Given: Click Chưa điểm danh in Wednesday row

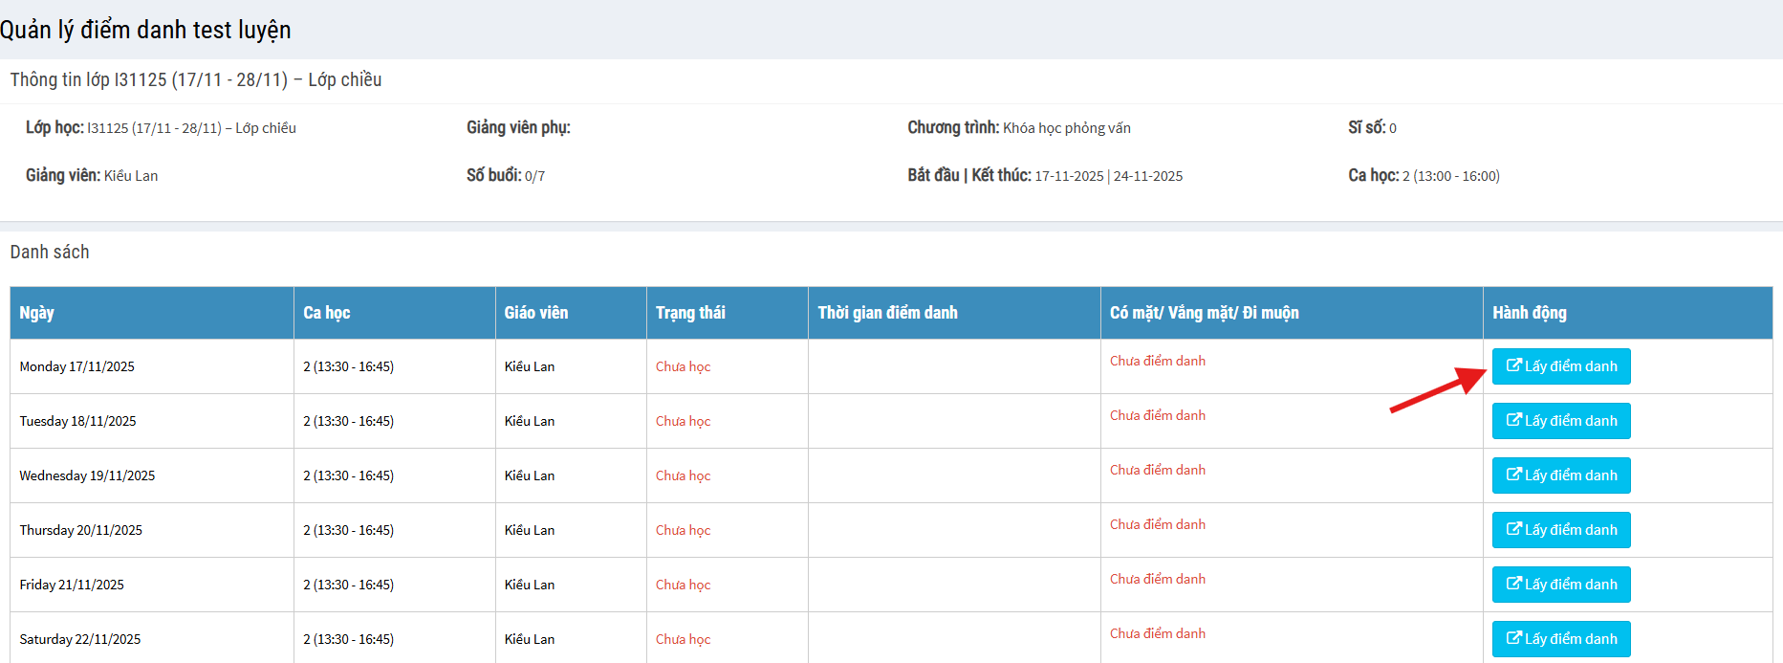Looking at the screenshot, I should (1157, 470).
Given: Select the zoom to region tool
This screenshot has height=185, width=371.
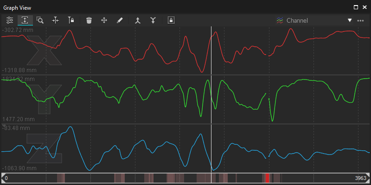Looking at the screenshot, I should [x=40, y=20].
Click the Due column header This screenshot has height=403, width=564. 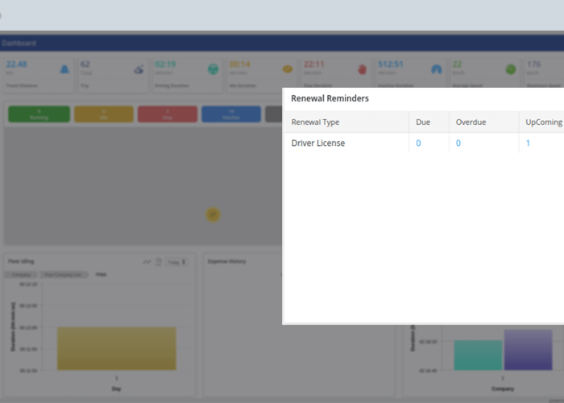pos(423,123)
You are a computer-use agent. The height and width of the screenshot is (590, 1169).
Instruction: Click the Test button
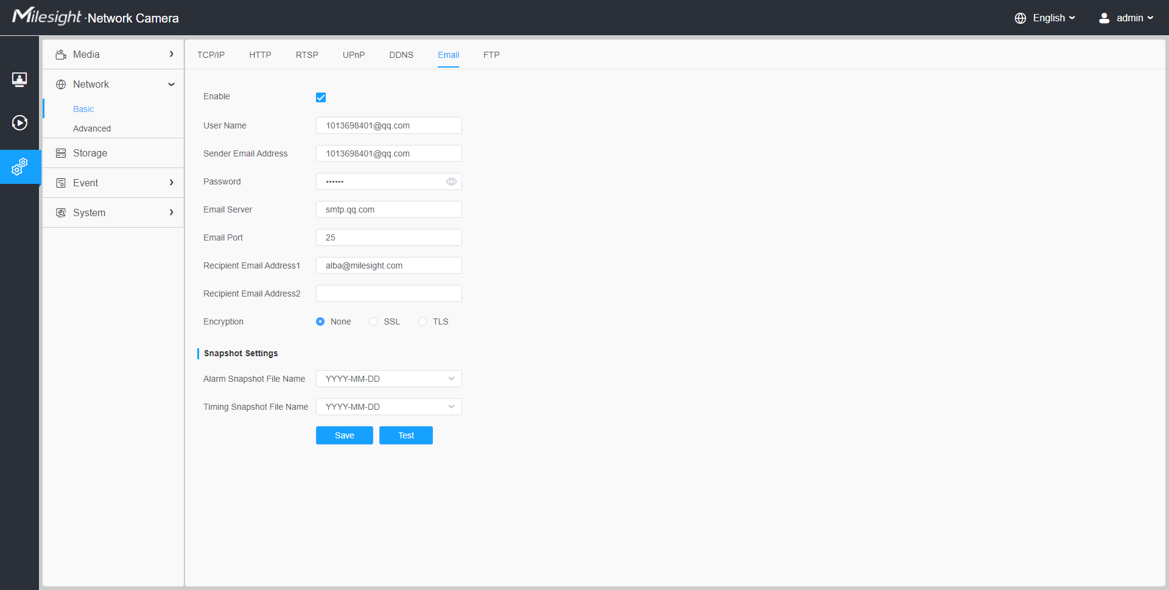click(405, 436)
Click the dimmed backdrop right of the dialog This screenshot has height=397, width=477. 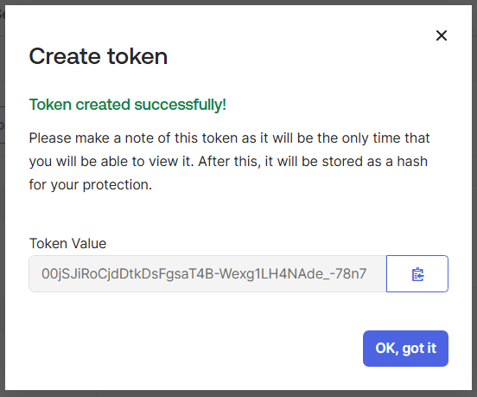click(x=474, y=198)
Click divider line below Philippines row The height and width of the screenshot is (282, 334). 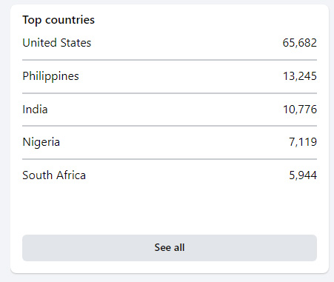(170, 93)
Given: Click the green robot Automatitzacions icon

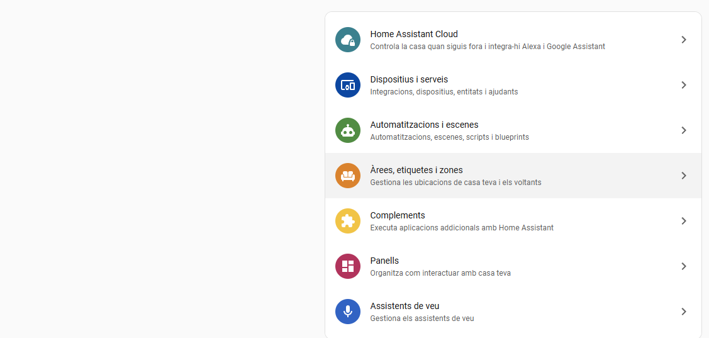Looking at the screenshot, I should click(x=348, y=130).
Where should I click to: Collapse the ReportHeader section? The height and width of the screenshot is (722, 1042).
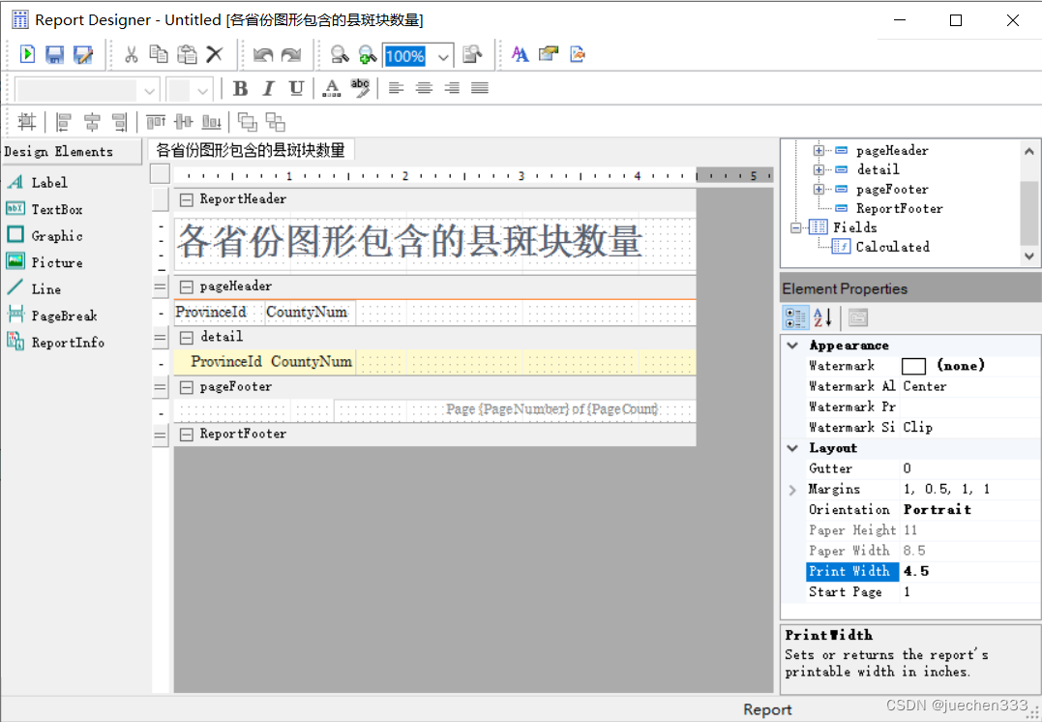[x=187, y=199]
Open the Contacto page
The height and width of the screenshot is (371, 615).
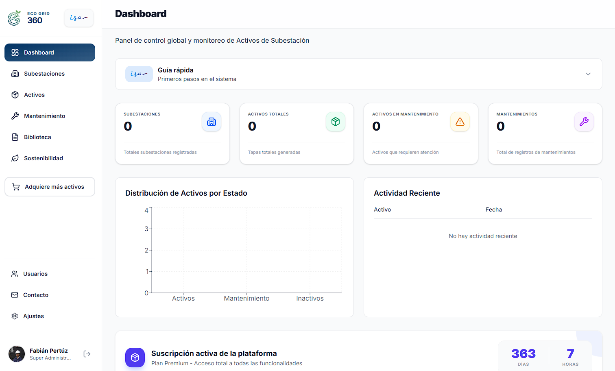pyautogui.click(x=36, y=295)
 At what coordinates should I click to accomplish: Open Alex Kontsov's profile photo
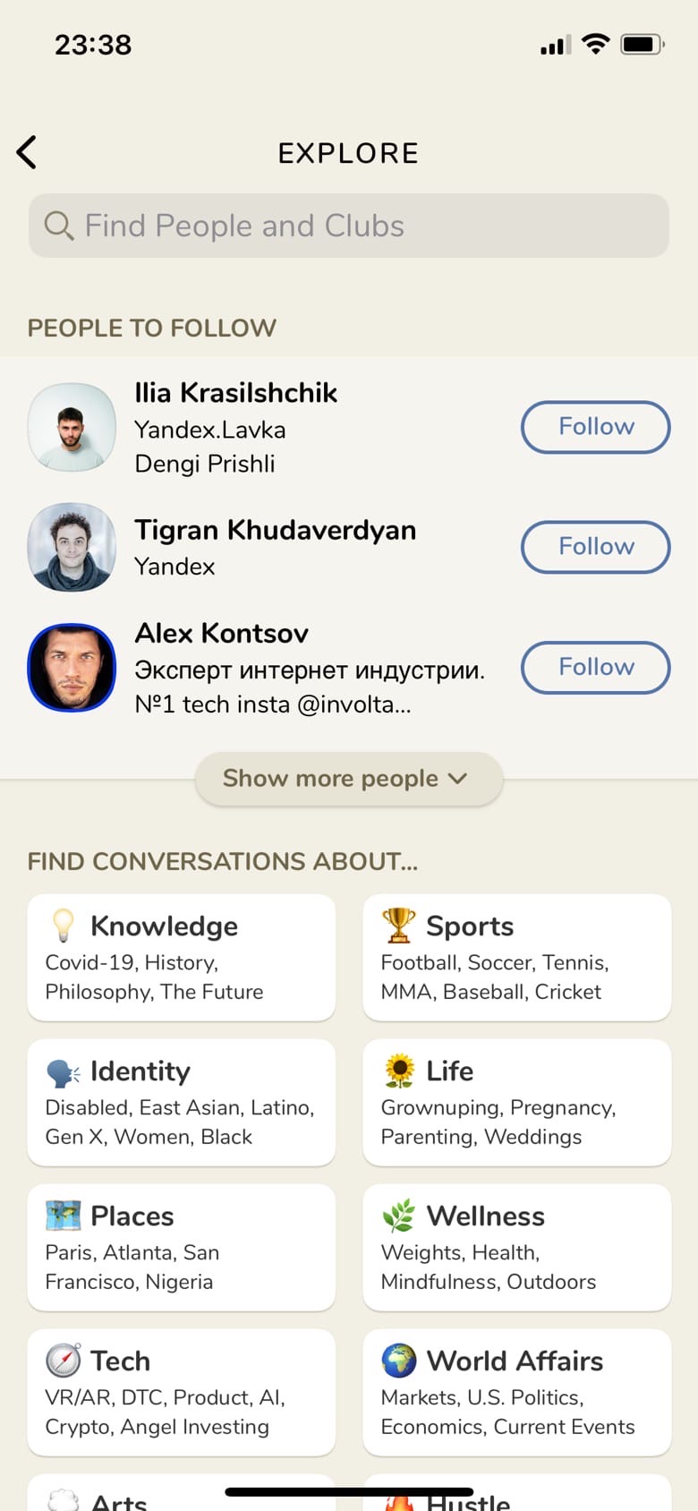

○ ○ ○ ○

◆ Problem to solve
The range runs from the line containing "Where should I" through the end of the entries; print those lines exactly and leave the pictures out.

◆ Reply to the exercise
Where should I click to: Collapse the ReportHeader section? The height and width of the screenshot is (722, 1042).
[x=187, y=199]
Open the Contacto page
The height and width of the screenshot is (371, 615).
pyautogui.click(x=36, y=295)
 At what coordinates should I click to accomplish: Open Alex Kontsov's profile photo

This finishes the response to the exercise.